- [Direction]
Pull out each line in the items below that contains the string "Type", and list those lines.

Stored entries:
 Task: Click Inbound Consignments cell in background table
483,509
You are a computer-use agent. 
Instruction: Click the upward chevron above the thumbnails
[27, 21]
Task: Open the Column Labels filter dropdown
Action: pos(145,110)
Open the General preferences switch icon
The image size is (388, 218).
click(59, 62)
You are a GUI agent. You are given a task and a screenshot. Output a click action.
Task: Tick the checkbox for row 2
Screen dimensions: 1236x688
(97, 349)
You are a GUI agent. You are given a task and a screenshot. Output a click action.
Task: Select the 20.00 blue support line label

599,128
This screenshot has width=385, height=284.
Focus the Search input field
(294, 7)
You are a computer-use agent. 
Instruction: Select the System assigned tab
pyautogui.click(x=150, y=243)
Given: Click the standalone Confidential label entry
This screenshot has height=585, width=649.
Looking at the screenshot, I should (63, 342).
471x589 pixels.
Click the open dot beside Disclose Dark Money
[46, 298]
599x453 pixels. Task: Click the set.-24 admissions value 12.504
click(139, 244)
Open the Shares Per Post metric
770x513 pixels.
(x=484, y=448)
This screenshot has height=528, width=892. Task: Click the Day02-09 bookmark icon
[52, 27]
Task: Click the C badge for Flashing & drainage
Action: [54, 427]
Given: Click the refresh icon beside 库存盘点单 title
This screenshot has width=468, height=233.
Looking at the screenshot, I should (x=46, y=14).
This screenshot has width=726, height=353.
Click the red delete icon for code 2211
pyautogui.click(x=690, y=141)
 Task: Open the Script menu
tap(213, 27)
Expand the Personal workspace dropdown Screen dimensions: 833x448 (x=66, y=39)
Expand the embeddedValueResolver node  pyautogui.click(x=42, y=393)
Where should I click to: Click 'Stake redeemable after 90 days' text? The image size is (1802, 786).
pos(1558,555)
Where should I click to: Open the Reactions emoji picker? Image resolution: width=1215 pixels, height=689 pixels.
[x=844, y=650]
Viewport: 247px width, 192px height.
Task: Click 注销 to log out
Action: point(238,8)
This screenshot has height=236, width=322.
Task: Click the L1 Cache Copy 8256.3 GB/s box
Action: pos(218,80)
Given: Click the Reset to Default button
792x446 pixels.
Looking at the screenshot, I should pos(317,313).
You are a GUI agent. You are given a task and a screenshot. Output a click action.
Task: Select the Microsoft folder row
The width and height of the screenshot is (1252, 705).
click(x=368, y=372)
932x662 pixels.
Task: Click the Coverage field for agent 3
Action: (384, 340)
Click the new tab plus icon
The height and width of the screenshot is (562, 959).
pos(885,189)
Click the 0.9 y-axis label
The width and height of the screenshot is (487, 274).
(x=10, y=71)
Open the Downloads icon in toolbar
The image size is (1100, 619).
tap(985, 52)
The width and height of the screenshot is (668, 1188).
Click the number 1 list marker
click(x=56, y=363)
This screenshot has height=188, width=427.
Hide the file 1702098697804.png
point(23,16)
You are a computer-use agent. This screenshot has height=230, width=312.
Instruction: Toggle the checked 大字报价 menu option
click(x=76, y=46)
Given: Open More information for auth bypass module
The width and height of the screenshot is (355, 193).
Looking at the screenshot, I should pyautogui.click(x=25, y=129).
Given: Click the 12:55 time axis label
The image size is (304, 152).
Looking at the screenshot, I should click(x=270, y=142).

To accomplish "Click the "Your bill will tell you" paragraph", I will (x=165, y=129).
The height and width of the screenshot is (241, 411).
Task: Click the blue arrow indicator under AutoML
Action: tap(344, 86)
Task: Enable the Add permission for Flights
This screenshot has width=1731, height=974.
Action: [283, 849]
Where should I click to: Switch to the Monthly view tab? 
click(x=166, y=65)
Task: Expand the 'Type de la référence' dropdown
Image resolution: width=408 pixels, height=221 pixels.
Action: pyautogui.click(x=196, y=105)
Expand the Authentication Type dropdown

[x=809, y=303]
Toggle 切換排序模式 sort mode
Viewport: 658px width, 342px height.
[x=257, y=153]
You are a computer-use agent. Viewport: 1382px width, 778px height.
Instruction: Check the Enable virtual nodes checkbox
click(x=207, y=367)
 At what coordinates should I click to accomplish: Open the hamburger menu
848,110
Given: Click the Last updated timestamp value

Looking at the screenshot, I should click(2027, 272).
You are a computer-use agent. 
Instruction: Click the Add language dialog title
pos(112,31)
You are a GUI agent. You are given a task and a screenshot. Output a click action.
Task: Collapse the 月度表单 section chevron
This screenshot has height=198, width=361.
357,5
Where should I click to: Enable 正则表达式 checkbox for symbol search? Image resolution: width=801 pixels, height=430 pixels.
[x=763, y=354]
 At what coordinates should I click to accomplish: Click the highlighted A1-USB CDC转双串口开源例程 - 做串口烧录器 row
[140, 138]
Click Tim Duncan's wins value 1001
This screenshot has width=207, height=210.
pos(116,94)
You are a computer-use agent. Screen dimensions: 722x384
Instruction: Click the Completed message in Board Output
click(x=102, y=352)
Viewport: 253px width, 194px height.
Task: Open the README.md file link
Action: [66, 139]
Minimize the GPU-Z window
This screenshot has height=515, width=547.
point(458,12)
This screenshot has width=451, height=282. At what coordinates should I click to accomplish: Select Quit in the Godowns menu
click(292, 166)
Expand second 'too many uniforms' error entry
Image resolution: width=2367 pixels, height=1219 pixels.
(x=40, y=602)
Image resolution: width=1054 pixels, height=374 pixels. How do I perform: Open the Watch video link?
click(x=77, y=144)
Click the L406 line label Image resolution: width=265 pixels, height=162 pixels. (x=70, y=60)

- [Solution]
Task: Expand the 'Type de la référence' dropdown
Expand the Authentication Type dropdown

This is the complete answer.